■ BRIEF
The expected output is the set of lines below beginning at the one that contains "Task: Click green" and ending at the final line, reproduced exactly.

(SOURCE MATERIAL begins)

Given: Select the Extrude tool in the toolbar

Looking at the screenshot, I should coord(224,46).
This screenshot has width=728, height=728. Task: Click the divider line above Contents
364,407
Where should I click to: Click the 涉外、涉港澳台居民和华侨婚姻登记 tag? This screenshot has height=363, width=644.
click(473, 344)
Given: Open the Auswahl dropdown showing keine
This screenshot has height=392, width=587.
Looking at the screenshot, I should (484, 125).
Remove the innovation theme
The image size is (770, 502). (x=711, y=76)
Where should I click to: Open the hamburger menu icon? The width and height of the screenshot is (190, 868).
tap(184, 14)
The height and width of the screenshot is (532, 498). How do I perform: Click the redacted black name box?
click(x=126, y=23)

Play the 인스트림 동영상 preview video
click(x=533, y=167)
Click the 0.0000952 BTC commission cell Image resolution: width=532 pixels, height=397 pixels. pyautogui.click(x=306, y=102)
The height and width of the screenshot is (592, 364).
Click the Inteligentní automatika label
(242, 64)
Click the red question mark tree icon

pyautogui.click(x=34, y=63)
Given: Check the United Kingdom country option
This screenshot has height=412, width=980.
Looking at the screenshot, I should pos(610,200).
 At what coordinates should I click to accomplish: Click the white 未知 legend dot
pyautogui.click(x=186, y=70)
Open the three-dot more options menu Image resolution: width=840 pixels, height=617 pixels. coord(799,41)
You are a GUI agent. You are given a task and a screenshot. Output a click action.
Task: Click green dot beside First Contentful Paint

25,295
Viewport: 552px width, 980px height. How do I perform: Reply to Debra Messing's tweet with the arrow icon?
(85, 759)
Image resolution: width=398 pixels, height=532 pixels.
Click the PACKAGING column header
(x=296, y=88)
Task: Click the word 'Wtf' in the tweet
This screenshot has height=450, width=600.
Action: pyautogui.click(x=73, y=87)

(SOURCE MATERIAL ends)

■ PROBLEM SOLUTION
Task: Click green dot beside First Contentful Paint

25,295
Viewport: 552px width, 980px height. How do I perform: Reply to Debra Messing's tweet with the arrow icon?
(85, 759)
Image resolution: width=398 pixels, height=532 pixels.
Click the PACKAGING column header
(x=296, y=88)
Task: Click the word 'Wtf' in the tweet
This screenshot has height=450, width=600.
Action: pyautogui.click(x=73, y=87)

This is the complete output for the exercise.